RECORDED DATA section start
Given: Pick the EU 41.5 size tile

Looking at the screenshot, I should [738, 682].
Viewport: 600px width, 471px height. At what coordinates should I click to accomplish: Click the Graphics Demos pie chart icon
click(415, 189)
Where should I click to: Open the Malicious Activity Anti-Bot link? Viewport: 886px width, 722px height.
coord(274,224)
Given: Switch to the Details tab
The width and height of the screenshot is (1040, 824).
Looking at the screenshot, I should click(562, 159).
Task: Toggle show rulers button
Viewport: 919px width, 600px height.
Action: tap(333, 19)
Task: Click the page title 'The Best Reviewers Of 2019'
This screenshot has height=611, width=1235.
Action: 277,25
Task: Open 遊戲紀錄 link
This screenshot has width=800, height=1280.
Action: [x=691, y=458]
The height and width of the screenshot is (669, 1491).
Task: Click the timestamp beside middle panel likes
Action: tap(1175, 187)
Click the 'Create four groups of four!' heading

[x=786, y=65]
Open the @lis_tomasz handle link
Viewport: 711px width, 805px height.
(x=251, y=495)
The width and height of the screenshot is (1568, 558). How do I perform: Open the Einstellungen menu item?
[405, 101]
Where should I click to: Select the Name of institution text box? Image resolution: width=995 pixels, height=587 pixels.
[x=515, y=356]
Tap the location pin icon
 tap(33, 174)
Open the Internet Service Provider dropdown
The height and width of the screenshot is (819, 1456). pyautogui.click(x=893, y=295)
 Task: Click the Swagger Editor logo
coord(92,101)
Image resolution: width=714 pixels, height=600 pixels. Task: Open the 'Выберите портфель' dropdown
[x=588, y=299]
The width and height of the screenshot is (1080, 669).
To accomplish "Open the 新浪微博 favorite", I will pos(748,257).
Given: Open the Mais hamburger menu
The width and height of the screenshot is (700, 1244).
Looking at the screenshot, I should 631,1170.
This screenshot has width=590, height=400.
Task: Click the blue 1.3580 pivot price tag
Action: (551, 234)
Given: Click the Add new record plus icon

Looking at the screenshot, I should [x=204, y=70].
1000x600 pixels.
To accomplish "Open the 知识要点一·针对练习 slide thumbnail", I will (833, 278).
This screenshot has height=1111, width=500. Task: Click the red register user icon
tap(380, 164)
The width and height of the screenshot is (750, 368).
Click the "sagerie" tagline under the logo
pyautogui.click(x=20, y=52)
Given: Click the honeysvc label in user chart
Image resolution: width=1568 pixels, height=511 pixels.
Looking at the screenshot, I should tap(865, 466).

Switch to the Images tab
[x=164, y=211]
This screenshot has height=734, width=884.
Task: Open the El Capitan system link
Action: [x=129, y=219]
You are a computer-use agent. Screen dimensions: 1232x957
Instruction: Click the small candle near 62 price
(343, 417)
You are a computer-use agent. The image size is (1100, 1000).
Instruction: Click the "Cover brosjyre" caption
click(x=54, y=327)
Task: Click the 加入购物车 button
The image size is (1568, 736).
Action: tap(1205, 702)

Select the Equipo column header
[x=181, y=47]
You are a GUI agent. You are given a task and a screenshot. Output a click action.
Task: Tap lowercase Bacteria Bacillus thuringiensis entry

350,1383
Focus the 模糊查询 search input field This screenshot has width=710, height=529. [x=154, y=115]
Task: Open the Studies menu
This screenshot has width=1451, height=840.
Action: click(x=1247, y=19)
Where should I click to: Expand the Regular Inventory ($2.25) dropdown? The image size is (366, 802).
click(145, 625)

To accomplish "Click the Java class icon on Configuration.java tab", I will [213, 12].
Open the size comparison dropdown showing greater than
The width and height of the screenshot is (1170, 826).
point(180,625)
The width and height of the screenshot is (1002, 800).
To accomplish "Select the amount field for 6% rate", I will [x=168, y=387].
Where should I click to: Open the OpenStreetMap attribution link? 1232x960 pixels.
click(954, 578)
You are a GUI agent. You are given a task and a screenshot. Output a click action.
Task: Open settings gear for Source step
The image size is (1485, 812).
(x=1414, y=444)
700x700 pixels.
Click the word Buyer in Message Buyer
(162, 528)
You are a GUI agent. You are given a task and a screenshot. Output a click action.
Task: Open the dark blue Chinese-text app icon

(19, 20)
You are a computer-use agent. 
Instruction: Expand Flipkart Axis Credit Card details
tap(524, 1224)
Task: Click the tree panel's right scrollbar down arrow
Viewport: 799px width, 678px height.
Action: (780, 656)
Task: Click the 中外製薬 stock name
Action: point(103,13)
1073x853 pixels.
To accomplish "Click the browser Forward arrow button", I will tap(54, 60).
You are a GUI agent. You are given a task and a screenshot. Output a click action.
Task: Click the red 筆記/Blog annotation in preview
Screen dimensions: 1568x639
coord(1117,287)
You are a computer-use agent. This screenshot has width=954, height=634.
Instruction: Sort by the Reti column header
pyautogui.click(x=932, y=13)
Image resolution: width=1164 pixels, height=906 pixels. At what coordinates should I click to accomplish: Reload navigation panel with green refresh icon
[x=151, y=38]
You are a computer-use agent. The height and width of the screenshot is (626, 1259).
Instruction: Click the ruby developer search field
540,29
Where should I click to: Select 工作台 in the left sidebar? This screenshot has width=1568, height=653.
RECORDED DATA section end
TASK INSTRUCTIONS: The required answer is the line with "Instruction: Click the ruby" plus every line after it to the end of the entries above, transcribed exactly.

YOUR SOLUTION:
Instruction: Click the ruby developer search field
540,29
Where should I click to: Select 工作台 in the left sidebar? This screenshot has width=1568, height=653.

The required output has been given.